Dengan pengaruh perasaan dalam menjaga imunitas, sangat dianjurkan kepada orang-orang yang menjalani isolasi mandiri untuk memperhatikan kondisi psikologi. Selain itu, mempertimbangkan terkait fasilitas dan lokasi isolasi juga harus dilakukan untuk memberikan rasa nyaman.

"Oleh karena itu, terkait dengan lokasi, sebaiknya dipilih, bagaimana caranya mereka bisa bergembira, ada fasilitas bagi kita lihat olahraga bersama, melaksanakan ibadah, harus senang artinya," papar Yuri.

Senada, psikolog dari Universitas Indonesia Kassandra Putranto menambahkan, kondisi perasaan seseorang tentu akan memberikan stimulus pada otak dan berdampak pada kondisi tubuh. Sehingga, perasaan gembira sangat penting untuk membantu melawan COVID-19.
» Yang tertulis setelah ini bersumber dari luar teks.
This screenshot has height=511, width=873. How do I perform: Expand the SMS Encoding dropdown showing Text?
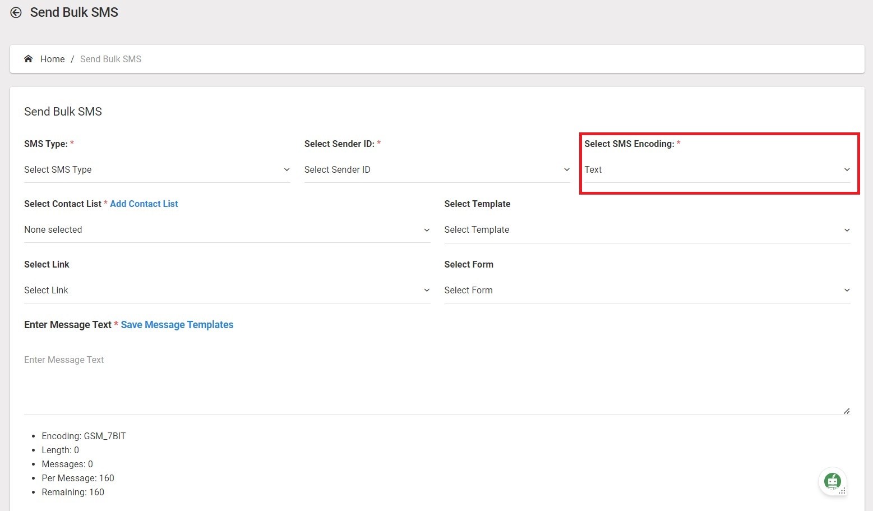717,169

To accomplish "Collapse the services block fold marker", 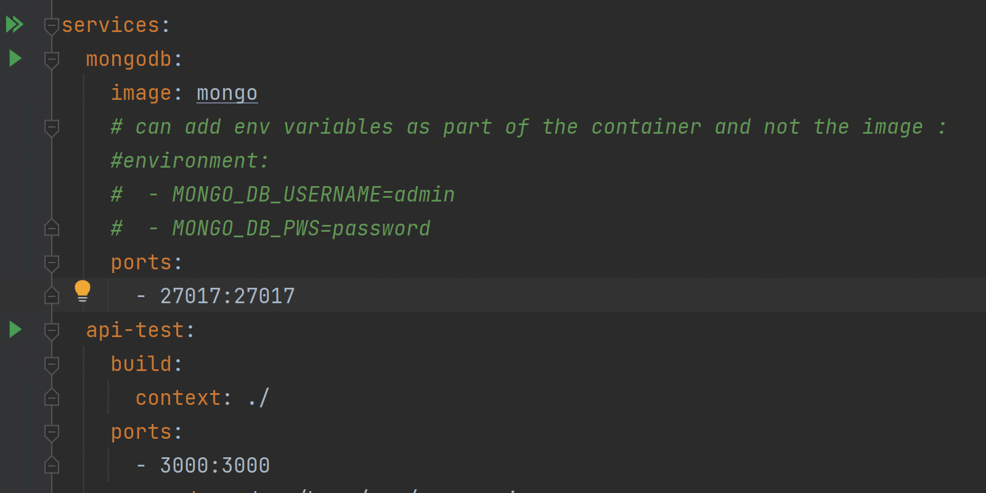I will coord(52,26).
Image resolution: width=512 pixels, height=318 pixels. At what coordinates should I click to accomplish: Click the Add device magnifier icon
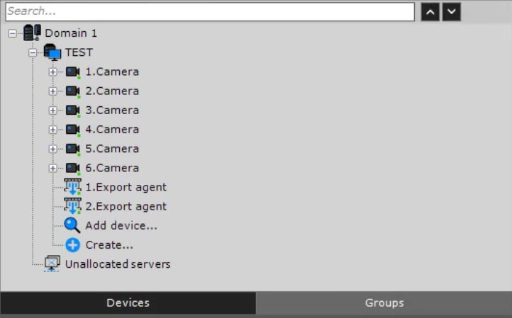72,226
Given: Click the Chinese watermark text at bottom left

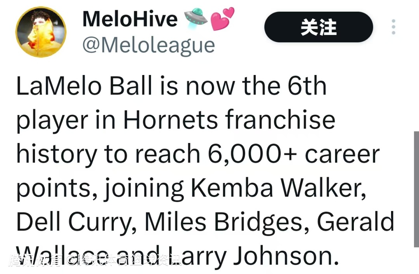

Namun, khawatir pun menurutnya amat manusiawi. Setiap manusia pada dasarnya memiliki naluri yang mampu mempertimbangkan kebenaran-kebenaran tentang hal yang ia temui. Karenanya, dibutuhkan peran nyata dari pemerintah untuk memberikan kemajuan-kemajuan penting.

"Karena otak akan dipaksa terpaku pada satu hal yang belum tentu benar. Sehingga memengaruhi fungsi yang lain, misalnya fungsi pernapasan," tutur Kassandra.
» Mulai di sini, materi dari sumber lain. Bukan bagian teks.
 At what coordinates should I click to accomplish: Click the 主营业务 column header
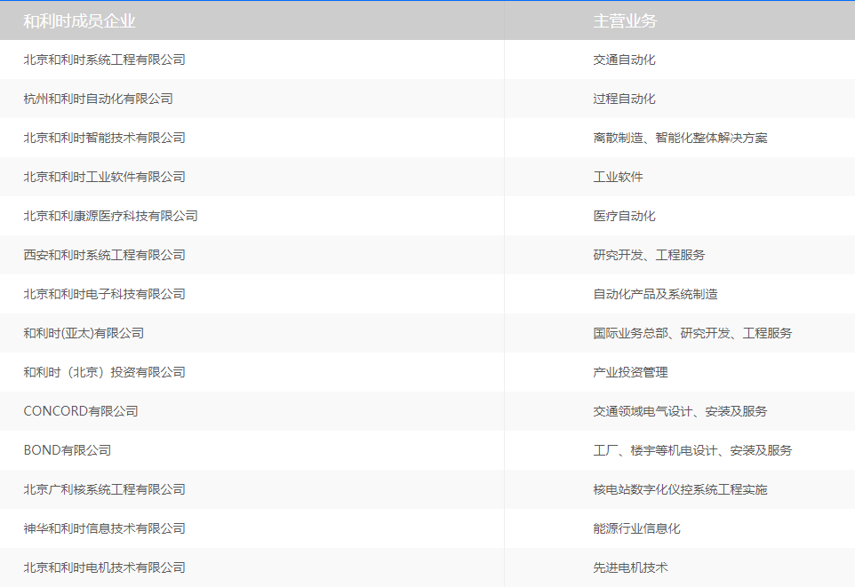(625, 20)
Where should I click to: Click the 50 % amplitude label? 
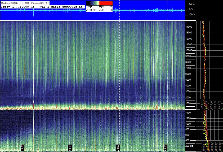192,5
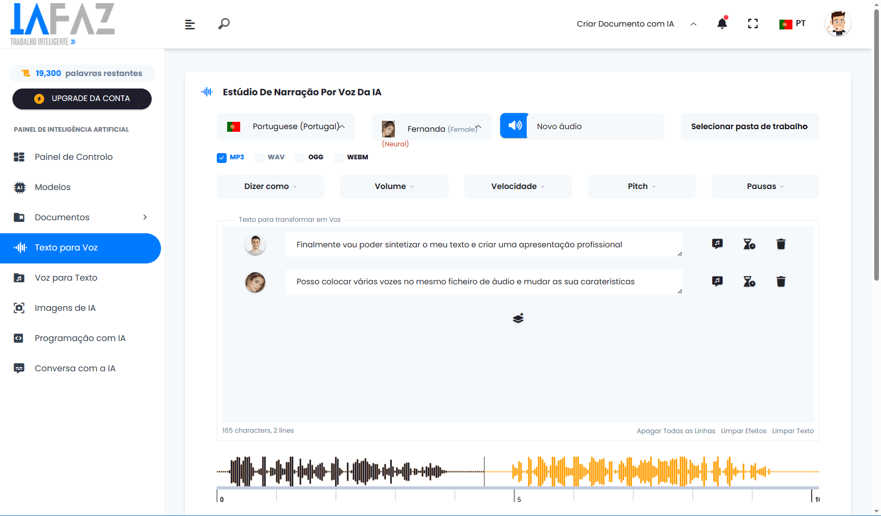Viewport: 881px width, 516px height.
Task: Click the orange section of the audio waveform
Action: tap(651, 472)
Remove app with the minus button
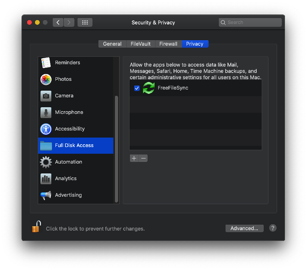Image resolution: width=307 pixels, height=270 pixels. coord(143,158)
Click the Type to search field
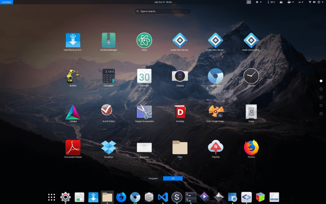The width and height of the screenshot is (326, 204). coord(163,11)
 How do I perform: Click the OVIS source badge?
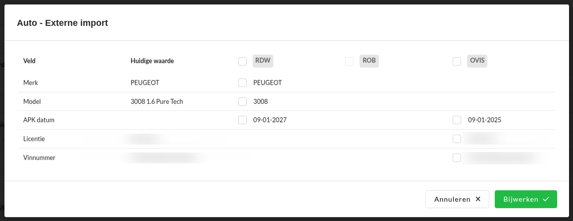point(478,61)
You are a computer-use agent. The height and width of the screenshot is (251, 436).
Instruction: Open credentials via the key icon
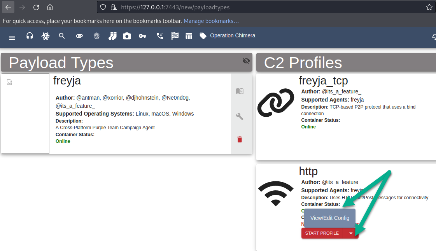pos(142,36)
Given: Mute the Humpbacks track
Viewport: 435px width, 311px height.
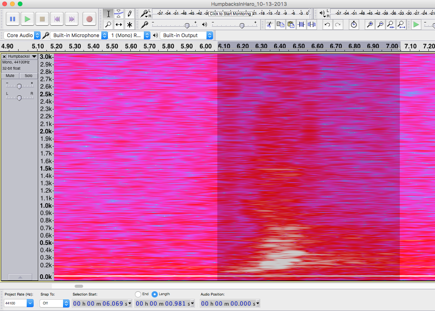Looking at the screenshot, I should [x=10, y=76].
Seorang petugas puskesmas di Banjarharjo, Brebes, Jawa Tengah mengenakan APD seadanya (Istimewa)

Pun jika Yuri menyebut perlunya masyarakat mendapat asupan kabar baik, bukankah pemerintah berperan besar menghadirkan kabar baik lewat capaian-capaian dan langkah penanganan yang nyata? Dengan memenuhi kebutuhan APD bagi petugas medis di lapangan, barangkali bisa jadi langkah awal membangun kegembiraan itu.

Toh, Yuri sendiri yang mengatakan, bahwa masyarakat, terutama pasien hanya berpikir negatif, seperti cemas dan panik ketika menghadapi COVID-19, tentu tubuh akan kesulitan meningkatkan imunitas. Ujungnya, akan memengaruhi fungsi organ tubuh lainnya.